RTP 50 anos

Quais os momentos mais marcantes da história da tv em Portugal para aqueles
cuja própria história pessoal se confunde com a da televisão?
O funeral de Sá Carneiro ou o dia em que conheceram a namorada nos estúdios?
A RTP faz hoje 50 anos

a Se lhe pedissem para apontar quais os principais momentos da história da televisão em Portugal, quais apontaria? Perante a pergunta, José Manuel Barata-Feyo hesita: "Para alguém que passou tantos anos na televisão é difícil escolher." Pondera entre algumas escolhas: "O dia em que entrei e aquele em que saí. O dia em que por lá encontrei namorada." Estas são as escolhas na história dentro da história. Depois há as outras: "A visita da Rainha Isabel II a Portugal, em 1957. A chegada do Homem à Lua. O funeral de Francisco Sá Carneiro. E toda a complexa operação que foi a cobertura do Euro 2004." Eis a nata da nata de 50 anos de TV, segundo Barata-Feyo, que logo enumera também exemplos pela negativa: "Ainda antes do aparecimento das privadas lembro-me de uma reportagem do Telejornal sobre um fogo que apanhou umas crianças sozinhas em casa, quando a mãe tinha ido a casa da vizinha ver televisão. Marcou-me o modo como a reportagem crucificou a senhora ainda com as ruínas a fumegar como pano de fundo. Este é para mim o primeiro grande exemplo da privatização das mentalidades. A partir dali valia tudo."
O funeral de Sá Carneiro
Miguel Sousa Tavares e Margarida Marante também têm dificuldade em separar as águas em relação ao que são para eles os momentos-chave da história da televisão e os momentos-chave de percursos pessoais que traçaram na TV. "O 25 de Abril, pela demagogia dos jornalistas que num dia apareciam de fato e gravata e no outro descamisados e a fumar. A introdução da cor, que foi como passar da idade da pedra para a idade do fogo. A primeira telenovela, Gabriela Cravo e Canela, que foi a única que valeu a pena ver e que teve um enorme impacto sociológico e cultural. E o funeral de Sá Carneiro." Estas são as escolhas de Miguel Sousa Tavares.

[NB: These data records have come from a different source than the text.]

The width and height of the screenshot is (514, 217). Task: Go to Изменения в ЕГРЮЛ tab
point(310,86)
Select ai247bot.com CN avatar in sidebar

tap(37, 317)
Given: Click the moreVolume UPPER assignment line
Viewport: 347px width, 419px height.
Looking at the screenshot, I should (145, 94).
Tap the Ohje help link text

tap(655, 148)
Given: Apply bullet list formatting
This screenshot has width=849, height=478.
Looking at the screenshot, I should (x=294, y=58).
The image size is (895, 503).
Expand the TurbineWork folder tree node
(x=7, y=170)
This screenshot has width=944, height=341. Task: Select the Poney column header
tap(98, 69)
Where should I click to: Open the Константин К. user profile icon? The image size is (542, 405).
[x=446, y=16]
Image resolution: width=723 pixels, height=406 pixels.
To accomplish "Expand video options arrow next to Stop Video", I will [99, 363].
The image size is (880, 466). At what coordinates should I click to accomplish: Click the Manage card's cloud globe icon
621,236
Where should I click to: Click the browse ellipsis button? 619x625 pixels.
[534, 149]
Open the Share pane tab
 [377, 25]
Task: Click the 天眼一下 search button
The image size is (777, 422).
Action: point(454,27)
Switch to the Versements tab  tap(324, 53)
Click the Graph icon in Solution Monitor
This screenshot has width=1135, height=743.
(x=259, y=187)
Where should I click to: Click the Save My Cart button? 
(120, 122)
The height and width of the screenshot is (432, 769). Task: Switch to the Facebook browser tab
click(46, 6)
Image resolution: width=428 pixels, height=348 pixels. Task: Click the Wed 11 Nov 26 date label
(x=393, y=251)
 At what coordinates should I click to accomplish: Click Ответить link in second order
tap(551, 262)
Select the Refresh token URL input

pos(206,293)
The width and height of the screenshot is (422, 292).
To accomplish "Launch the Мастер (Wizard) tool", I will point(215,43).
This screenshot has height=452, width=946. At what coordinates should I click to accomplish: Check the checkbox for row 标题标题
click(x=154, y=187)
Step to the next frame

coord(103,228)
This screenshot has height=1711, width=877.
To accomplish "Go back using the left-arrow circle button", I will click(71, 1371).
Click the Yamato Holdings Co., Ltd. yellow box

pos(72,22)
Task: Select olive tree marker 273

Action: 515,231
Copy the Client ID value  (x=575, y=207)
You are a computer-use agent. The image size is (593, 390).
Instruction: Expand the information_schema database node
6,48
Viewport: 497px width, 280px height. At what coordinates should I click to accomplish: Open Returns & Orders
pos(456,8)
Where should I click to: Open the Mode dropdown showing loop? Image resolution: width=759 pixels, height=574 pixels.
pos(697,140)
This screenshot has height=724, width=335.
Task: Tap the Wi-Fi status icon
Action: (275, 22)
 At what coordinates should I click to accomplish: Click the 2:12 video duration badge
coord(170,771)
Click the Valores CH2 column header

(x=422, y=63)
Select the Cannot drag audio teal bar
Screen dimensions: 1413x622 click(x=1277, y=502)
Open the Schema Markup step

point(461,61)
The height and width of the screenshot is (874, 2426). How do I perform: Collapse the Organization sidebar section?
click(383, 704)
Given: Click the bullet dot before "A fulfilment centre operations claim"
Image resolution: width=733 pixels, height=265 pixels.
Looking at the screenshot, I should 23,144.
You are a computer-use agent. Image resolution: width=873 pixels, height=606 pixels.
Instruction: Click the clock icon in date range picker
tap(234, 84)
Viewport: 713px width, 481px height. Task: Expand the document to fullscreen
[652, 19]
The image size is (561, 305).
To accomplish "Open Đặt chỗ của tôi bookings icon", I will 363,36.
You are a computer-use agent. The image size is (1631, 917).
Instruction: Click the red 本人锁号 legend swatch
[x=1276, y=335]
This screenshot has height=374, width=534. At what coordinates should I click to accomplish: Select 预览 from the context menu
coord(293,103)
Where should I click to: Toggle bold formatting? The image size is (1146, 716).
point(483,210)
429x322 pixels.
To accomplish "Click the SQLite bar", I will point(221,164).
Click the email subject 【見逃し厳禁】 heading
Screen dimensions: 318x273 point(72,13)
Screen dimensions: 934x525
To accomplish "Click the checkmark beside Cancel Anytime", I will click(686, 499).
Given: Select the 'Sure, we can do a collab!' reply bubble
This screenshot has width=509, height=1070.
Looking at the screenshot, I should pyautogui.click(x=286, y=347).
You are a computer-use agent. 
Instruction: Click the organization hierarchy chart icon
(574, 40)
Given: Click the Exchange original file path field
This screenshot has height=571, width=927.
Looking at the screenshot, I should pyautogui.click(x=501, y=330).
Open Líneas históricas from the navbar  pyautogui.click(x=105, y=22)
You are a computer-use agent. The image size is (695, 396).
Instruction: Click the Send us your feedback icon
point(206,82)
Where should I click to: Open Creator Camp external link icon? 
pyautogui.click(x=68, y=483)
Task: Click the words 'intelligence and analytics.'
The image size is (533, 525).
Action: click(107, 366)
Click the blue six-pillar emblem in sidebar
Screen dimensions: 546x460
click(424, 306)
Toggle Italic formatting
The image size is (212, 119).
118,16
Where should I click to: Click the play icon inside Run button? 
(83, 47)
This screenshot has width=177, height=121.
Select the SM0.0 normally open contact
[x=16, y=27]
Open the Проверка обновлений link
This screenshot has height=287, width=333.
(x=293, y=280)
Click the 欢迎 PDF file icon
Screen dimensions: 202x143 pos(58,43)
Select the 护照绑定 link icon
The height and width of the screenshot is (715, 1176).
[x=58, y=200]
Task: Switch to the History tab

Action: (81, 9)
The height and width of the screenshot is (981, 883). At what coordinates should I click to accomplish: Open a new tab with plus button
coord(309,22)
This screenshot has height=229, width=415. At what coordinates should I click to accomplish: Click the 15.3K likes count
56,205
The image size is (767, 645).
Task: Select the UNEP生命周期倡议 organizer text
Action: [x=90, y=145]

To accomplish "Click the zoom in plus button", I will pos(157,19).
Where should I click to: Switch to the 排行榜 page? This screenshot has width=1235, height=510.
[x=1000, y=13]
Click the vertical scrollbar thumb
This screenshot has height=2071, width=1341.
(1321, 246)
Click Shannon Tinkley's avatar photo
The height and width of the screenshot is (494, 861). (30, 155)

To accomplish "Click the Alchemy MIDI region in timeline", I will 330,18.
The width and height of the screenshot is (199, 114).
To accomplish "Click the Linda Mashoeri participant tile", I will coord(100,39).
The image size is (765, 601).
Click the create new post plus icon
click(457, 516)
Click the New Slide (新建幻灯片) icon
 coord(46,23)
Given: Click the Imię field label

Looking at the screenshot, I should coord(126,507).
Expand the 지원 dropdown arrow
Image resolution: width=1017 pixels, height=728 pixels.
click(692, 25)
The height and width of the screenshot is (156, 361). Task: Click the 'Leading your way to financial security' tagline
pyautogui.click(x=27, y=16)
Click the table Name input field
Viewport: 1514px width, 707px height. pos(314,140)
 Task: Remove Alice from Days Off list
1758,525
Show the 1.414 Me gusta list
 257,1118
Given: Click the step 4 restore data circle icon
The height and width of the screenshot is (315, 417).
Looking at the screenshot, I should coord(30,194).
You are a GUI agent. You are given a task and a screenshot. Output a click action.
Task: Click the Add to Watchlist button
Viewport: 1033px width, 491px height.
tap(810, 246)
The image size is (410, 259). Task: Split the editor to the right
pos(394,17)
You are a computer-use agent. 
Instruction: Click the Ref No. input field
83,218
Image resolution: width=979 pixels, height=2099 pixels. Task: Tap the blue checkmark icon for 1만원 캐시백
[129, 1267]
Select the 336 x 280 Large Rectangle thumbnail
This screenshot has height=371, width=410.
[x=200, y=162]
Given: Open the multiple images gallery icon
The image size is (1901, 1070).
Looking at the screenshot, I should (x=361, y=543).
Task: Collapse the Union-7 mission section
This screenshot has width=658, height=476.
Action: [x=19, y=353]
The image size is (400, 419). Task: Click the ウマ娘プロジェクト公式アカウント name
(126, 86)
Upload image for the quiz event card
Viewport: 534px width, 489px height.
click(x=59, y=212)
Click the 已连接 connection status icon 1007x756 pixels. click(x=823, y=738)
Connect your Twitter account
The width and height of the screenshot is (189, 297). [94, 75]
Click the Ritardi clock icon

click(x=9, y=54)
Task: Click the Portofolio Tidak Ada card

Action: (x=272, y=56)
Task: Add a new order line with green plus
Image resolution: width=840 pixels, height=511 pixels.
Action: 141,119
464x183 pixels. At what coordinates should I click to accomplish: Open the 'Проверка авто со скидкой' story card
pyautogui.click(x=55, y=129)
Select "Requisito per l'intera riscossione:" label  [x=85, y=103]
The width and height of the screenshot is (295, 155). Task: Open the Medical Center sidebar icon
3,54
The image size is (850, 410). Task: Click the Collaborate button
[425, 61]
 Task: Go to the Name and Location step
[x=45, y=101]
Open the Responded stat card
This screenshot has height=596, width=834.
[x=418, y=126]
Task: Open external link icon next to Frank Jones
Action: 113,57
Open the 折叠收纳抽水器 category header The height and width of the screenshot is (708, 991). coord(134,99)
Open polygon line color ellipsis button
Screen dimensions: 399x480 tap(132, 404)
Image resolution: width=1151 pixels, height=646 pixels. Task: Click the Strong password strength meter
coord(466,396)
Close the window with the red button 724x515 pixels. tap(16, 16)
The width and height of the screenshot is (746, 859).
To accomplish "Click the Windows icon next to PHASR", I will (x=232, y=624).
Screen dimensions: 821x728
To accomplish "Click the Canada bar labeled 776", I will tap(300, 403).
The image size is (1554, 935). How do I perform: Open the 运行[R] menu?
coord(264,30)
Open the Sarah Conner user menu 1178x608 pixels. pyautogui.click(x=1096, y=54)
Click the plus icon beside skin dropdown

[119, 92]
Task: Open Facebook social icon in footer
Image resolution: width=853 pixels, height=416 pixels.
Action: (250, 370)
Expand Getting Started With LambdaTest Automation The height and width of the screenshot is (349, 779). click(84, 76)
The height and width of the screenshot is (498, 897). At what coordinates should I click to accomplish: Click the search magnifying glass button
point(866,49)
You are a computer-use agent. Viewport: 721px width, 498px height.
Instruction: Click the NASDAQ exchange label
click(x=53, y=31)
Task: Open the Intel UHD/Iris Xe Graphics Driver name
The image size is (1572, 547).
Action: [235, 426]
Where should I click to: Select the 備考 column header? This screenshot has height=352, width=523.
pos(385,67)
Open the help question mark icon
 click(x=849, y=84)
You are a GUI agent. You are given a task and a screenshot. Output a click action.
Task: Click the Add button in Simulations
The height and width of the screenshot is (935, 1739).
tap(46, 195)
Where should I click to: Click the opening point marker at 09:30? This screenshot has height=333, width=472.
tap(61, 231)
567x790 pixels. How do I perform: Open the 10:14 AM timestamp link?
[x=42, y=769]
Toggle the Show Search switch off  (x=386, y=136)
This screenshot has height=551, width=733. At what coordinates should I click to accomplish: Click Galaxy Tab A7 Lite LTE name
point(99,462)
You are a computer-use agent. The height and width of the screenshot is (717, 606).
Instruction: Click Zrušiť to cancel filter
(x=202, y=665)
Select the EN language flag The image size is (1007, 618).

Tal como Margarida Marante, Sousa Tavares não deixa passar ao lado o ano de 1978, em que, na presidência de João Soares Louro, a RTP decidiu abrir as suas portas a uma nova geração de jornalistas de que os dois fizeram parte, juntamente com Mega Ferreira, António Peres Metello, Pedro Oliveira e Carlos Fino. "Foi uma geração que marcou muito a informação da RTP", lembra Sousa Tavares.
Margarida Marante frisa com particular ênfase o funeral de Sá Carneiro e como um dos mais marcantes acontecimentos mediáticos que Portugal já viveu a marcou a ela, então uma jovem jornalista de 21 anos, mas que já tinha a coordenação dos programas de jornalismo político. "Tinha estado no Hotel Altis na última conferência de imprensa que ele deu. Faço a última entrevista a Sá Carneiro, e, quando vou para o Lumiar, recebo um telefonema a dizer que o avião tinha caído. Coordenei a primeira equipa de reportagem de TV que chegou ao local", lembra, recordando as casas inundadas de água e lama e a "peanha de corpos fumegantes" que encontrou, imagem que nunca mais lhe saiu da cabeça.
Mas para Margarida Marante, que acabou por sair em 1990 da RTP, passados mais de 20 anos sobre o seu primeiro dia, o advento das televisões privadas, em 1992, marcou tanto a RTP como o país e o próprio Estado: "Foi um momento crucial desta história, mesmo em termos democráticos."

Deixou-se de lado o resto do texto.